Iglesia Metodista en Cuba
Let me ask you something.
What would it take to stop your congregation from meeting?
A fuel shortage? A power grid collapse? A government that has spent decades teaching children that God does not exist?
For the Iglesia Metodista en Cuba none of that has been enough.
Right now, Cuba is in the middle of a serious humanitarian crisis. Fuel blockades and an ageing electrical grid have left millions of people without reliable power. Food and medicine are scarce.
And the Methodist Church is still growing.
The story of the Methodist Church in Cuba is one of resilience, faith, and evangelistic passion. It begins in 1883, when Cuban Methodist pastors living in Florida were sent back to the island to begin sharing the gospel. The Spanish-American War interrupted that work. In 1898, American missionaries arrived to take up the mission again, and a new phase of Cuban Methodism began.
Following the 1959 Cuban Revolution, the Iglesia Metodista en Cuba was hit by a devastating wave of suppression. American missionaries were expelled, and an astonishing 95% of the island’s ordained Methodist clergy fled to safety. The few believers left behind were restricted to existing buildings, and any young person openly identifying as a Christian faced immediate discrimination, including bans from universities.
By all human standards, the church should have died right there. But it didn’t.
The church became autonomous in 1968 and has remained self-supporting for decades. It is now present in all the provinces of the country. According to the World Council of Churches, the denomination currently has approximately 10,000 registered members across 320 congregations — with an additional 30,000 people reportedly attending worship services who are not yet on membership rolls. That last number tells you everything: people are walking through the doors faster than the paperwork can catch up.
One of the most remarkable aspects of the Cuban Methodist movement is its emphasis on multiplying disciples through local congregations and house churches. The church trains lay leaders to evangelize and establish cell groups. When a cell group grows to more than 20 people, it is converted into a mission and the lay leader becomes a missionary. Once a mission reaches the required number of baptized members, a house is converted into a church. That is how a new church is born.
World Methodist Evangelism has a long history of collaboration with the Methodist Church in Cuba, beginning with the WME Summit of the Americas held in Havana in 2004 and continuing to our current partnership. WME has provided training for the Church on many occasions, and we are blessed to annually take our FLAME Fellows cohorts there to experience the dynamic power of the Holy Spirit that is evident in the Methodist Church in Cuba.
As I think about our Cuban brothers and sisters, I’m reminded of something easy to forget: the church doesn’t thrive because circumstances are ideal. The church thrives when God’s people remain faithful.
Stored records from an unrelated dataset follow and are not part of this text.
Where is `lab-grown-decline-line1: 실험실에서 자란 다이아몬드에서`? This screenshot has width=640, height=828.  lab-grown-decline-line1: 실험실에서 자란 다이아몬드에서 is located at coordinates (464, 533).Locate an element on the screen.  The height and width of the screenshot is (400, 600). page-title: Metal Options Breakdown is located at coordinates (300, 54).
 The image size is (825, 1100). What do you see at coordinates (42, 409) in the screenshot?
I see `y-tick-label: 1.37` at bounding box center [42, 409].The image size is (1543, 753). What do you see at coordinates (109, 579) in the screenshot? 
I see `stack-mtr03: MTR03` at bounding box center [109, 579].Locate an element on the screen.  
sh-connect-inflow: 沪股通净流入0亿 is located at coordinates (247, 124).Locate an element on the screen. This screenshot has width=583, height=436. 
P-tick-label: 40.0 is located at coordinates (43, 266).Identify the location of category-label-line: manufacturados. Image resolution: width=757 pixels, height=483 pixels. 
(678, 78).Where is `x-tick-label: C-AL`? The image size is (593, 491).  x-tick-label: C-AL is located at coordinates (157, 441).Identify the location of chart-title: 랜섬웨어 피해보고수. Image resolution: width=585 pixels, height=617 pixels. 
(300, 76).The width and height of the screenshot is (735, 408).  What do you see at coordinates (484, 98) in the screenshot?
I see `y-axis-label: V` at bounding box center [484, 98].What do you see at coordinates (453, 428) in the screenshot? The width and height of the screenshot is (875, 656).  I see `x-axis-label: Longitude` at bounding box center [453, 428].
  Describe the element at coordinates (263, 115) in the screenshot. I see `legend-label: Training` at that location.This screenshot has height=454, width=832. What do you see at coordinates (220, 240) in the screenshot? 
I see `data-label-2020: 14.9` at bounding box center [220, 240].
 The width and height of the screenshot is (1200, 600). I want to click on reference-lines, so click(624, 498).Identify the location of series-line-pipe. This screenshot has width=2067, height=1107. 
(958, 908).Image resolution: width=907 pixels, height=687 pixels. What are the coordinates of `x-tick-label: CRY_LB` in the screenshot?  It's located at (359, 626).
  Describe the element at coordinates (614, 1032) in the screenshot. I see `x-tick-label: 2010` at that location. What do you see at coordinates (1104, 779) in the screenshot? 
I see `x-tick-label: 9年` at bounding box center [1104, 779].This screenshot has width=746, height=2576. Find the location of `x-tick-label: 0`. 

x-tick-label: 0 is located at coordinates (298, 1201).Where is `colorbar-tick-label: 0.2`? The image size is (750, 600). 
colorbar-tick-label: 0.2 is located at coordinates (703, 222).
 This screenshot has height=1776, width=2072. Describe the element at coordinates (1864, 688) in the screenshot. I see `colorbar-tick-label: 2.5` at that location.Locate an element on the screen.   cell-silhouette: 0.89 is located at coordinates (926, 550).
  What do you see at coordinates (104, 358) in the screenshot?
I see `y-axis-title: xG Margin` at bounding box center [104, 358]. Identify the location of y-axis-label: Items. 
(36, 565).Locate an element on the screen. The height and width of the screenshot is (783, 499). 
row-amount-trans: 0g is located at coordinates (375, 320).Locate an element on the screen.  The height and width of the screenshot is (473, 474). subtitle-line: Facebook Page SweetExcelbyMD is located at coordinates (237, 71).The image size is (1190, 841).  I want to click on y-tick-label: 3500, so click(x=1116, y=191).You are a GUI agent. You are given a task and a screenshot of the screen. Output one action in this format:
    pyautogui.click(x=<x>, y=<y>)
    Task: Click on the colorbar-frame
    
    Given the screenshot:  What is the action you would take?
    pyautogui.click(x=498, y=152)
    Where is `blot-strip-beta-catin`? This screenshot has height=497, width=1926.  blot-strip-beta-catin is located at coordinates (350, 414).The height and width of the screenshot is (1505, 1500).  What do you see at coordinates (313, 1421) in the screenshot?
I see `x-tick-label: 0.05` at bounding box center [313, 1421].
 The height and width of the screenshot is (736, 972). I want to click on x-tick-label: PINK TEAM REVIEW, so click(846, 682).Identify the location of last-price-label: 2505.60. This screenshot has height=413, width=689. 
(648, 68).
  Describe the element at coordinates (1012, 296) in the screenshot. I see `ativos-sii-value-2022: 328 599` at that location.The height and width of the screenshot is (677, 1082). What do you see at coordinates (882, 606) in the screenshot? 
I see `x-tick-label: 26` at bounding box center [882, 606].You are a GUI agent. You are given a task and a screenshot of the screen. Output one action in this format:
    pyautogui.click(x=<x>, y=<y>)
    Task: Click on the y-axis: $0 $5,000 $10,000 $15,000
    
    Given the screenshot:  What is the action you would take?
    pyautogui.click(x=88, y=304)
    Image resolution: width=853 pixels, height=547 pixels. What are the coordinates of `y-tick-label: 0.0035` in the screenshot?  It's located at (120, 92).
A Prayer for the Methodist Church in Cuba
Gracious God, we come before you on behalf of our brothers and sisters in the Iglesia Metodista en Cuba. You know every darkened home. You know every empty shelf and every family that goes to bed hungry. You know the weight these faithful people carry and you have not left them alone.
We thank you that your church in Cuba refuses to be silent. That cell groups become missions, and missions become churches, and churches become beacons of hope in communities that have been told you do not exist. Prove yourself real to the people of Cuba. Let them encounter you through the love of your people.
Strengthen every pastor, missionary, and lay leader serving in this moment. Give them courage that does not depend on circumstances. Give them provision they cannot explain. Give them joy that the world cannot take away. And remind us, the worldwide Wesleyan Methodist family, that when one part of the body suffers, we all suffer with it.
May our prayers this week be more than words. In the name of Jesus, Amen.